# [What the task asks]
Convert the listing below into a Markdown table with the columns Row and Line. Number each line in order and leave out blank lines.

--- Begin Supplied material ---

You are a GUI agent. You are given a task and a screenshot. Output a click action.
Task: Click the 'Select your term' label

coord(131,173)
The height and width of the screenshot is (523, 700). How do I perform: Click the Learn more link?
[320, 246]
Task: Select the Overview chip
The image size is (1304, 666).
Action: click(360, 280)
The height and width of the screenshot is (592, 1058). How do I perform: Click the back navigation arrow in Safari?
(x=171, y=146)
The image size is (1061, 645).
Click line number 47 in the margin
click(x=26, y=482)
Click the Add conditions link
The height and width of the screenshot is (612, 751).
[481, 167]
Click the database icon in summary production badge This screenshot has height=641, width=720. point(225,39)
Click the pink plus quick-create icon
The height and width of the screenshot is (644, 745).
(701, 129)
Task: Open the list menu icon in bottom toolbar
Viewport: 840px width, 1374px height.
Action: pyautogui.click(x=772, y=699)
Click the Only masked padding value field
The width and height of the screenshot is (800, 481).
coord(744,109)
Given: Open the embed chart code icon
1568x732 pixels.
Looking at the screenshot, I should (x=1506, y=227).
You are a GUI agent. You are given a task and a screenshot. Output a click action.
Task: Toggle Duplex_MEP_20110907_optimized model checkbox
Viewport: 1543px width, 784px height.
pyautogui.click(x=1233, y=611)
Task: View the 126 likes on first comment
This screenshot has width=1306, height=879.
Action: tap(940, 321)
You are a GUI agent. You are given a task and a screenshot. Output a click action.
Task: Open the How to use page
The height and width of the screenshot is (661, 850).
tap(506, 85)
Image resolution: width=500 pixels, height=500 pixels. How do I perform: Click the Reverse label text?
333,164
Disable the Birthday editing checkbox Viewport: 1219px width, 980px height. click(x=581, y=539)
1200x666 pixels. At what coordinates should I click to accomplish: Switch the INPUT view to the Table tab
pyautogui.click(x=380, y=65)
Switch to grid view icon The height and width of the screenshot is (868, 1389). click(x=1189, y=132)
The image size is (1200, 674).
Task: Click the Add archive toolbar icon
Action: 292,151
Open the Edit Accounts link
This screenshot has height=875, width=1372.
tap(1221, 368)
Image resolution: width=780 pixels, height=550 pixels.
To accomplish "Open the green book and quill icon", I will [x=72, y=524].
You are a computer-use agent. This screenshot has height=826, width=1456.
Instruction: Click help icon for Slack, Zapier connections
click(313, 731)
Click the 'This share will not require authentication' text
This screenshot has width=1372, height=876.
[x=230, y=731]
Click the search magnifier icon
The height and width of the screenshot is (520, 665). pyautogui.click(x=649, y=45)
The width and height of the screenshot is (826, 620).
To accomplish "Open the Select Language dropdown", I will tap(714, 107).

--- End Supplied material ---

# [Written solution]
| Row | Line |
|---|---|
| 1 | You are a GUI agent. You are given a task and a screenshot. Output a click action. |
| 2 | Task: Click the 'Select your term' label |
| 3 | coord(131,173) |
| 4 | The height and width of the screenshot is (523, 700). How do I perform: Click the Learn more link? |
| 5 | [320, 246] |
| 6 | Task: Select the Overview chip |
| 7 | The image size is (1304, 666). |
| 8 | Action: click(360, 280) |
| 9 | The height and width of the screenshot is (592, 1058). How do I perform: Click the back navigation arrow in Safari? |
| 10 | (x=171, y=146) |
| 11 | The image size is (1061, 645). |
| 12 | Click line number 47 in the margin |
| 13 | click(x=26, y=482) |
| 14 | Click the Add conditions link |
| 15 | The height and width of the screenshot is (612, 751). |
| 16 | [481, 167] |
| 17 | Click the database icon in summary production badge This screenshot has height=641, width=720. point(225,39) |
| 18 | Click the pink plus quick-create icon |
| 19 | The height and width of the screenshot is (644, 745). |
| 20 | (701, 129) |
| 21 | Task: Open the list menu icon in bottom toolbar |
| 22 | Viewport: 840px width, 1374px height. |
| 23 | Action: pyautogui.click(x=772, y=699) |
| 24 | Click the Only masked padding value field |
| 25 | The width and height of the screenshot is (800, 481). |
| 26 | coord(744,109) |
| 27 | Given: Open the embed chart code icon |
| 28 | 1568x732 pixels. |
| 29 | Looking at the screenshot, I should (x=1506, y=227). |
| 30 | You are a GUI agent. You are given a task and a screenshot. Output a click action. |
| 31 | Task: Toggle Duplex_MEP_20110907_optimized model checkbox |
| 32 | Viewport: 1543px width, 784px height. |
| 33 | pyautogui.click(x=1233, y=611) |
| 34 | Task: View the 126 likes on first comment |
| 35 | This screenshot has width=1306, height=879. |
| 36 | Action: tap(940, 321) |
| 37 | You are a GUI agent. You are given a task and a screenshot. Output a click action. |
| 38 | Task: Open the How to use page |
| 39 | The height and width of the screenshot is (661, 850). |
| 40 | tap(506, 85) |
| 41 | Image resolution: width=500 pixels, height=500 pixels. How do I perform: Click the Reverse label text? |
| 42 | 333,164 |
| 43 | Disable the Birthday editing checkbox Viewport: 1219px width, 980px height. click(x=581, y=539) |
| 44 | 1200x666 pixels. At what coordinates should I click to accomplish: Switch the INPUT view to the Table tab |
| 45 | pyautogui.click(x=380, y=65) |
| 46 | Switch to grid view icon The height and width of the screenshot is (868, 1389). click(x=1189, y=132) |
| 47 | The image size is (1200, 674). |
| 48 | Task: Click the Add archive toolbar icon |
| 49 | Action: 292,151 |
| 50 | Open the Edit Accounts link |
| 51 | This screenshot has height=875, width=1372. |
| 52 | tap(1221, 368) |
| 53 | Image resolution: width=780 pixels, height=550 pixels. |
| 54 | To accomplish "Open the green book and quill icon", I will [x=72, y=524]. |
| 55 | You are a computer-use agent. This screenshot has height=826, width=1456. |
| 56 | Instruction: Click help icon for Slack, Zapier connections |
| 57 | click(313, 731) |
| 58 | Click the 'This share will not require authentication' text |
| 59 | This screenshot has width=1372, height=876. |
| 60 | [x=230, y=731] |
| 61 | Click the search magnifier icon |
| 62 | The height and width of the screenshot is (520, 665). pyautogui.click(x=649, y=45) |
| 63 | The width and height of the screenshot is (826, 620). |
| 64 | To accomplish "Open the Select Language dropdown", I will tap(714, 107). |